The reason and theory for the predominately right sided pain led me to the following theory.  This theory, the Visceral Ligament Theory, concerns stress on the visceral ligaments of the body.  During fast walking and running, exercising or playing sports, the body and its internal organs get jostled.  The actual ligaments that connect these organs to the core of our body get stressed by this downward force.  The right sided pain is directly related to the liver being the heaviest organ, meaning that the hepatic (liver) ligaments get stressed to a greater degree than other organs.  I had come to believe this theory, which I had adopted for years, was flawed, when I spoke to an Olympic swimming coach.  He questioned my present theory, stating that swimmers get stitches too, though there is less jostling in the water from the hydrostatic pressure and no downward forces stressing the visceral ligaments.   In essence, this revealed that my favored theory might not be totally correct.  At this point, I needed to dig deeper to elucidate what truly is the origin of the side stitch. Or, could it be a combination of the theories? Probably not.  I have felt it myself and it’s not gas in my gut or a pulled muscle.  I was confused and had realized that any of these scenarios can happen to anyone exercising, but the true reason was still slipping through my hands!

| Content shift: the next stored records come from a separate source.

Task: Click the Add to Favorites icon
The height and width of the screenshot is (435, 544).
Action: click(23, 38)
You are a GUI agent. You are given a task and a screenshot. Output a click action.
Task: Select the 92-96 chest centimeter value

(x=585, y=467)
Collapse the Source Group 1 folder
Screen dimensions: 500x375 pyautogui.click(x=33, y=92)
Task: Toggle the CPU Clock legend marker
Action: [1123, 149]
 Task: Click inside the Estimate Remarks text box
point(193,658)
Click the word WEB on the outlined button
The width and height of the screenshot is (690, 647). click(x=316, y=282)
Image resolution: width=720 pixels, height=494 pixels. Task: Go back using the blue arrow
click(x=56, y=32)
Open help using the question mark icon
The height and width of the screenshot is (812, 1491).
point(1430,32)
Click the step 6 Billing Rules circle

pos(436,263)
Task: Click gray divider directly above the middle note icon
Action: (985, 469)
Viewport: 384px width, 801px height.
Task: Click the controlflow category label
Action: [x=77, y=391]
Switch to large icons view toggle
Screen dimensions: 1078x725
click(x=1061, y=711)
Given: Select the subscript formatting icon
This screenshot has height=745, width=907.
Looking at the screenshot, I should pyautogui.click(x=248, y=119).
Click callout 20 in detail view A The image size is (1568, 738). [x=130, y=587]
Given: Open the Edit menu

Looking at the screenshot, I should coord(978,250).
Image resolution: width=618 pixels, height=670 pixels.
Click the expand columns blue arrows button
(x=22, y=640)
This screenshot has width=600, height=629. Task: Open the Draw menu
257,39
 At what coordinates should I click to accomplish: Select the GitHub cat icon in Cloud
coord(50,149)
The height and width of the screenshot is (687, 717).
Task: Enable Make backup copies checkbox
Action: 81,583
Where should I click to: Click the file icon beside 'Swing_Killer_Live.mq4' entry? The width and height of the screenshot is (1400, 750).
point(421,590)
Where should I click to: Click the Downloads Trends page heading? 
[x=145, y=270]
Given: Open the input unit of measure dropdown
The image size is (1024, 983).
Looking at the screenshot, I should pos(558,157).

Finally, the last theory I uncovered was called the Liver Hypoxia Theory, an organ ischemia.  Exercise causes a huge demand for the redistribution of blood flow to the body.  Blood circulation must accommodate the working muscles, but cannot ignore other main organs.  When there is a fight for blood in the body, the working muscle usually wins.  All of this happens in central circulation.  The shunt of blood may affect other struggling organs, but a normal working system redirects blood to the working muscle and balances out the rest of the blood volume for other organs like the brain, liver and spleen without problems.  The Liver Hypoxia Theory posits that exercise exerts increased internal organ pressures and that during the fight of blood, the blood flow to the liver does not win, causing an acute organ hypoxia. A plausible mechanism for the pain is that high or changing internal pressure in the liver results in a lack of oxygen to the cells of the liver.  Could this be the true cause of the stitch?

It is obvious that many of theories circulating are completely wrong, and I must admit I am still pretty confused, as I am sure you are too.  The explanations that truly make sense are the Visceral Ligament Theory and the Liver Hypoxia Theory.  Knowing that pain does pass without any medical attention is probably the reason people never truly discovered what this was.  From my experience, I believe the Liver Hypoxia Theory to be the most correct.  We know the pain is always right sided; whether it’s the ligaments or the hypoxia, the liver is the culprit.  If the ligaments of the liver are the culprit, then why does it happen in swimming, which requires a person to be horizontal, and exerts less force on the body? That’s why my current explanation of the mysterious side stitch must be the Liver Hypoxia Theory.

Possible Treatment Methods

  1. While running, exhale when the left foot lands.
  2. Proper hydrationProper warm-up for muscles.
  3. Strengthen respiratory musculature for increased demand with (F,I,D,M)
  5. Use acupressure on the spot of pain, under the fibrocartilage. Place 5 fingers down and lateral from the xiphoid.
  6. Slow down pace.
  7. Run-on softer surfaces to minimize jarring.
  8. Use of the Trendelenberg position.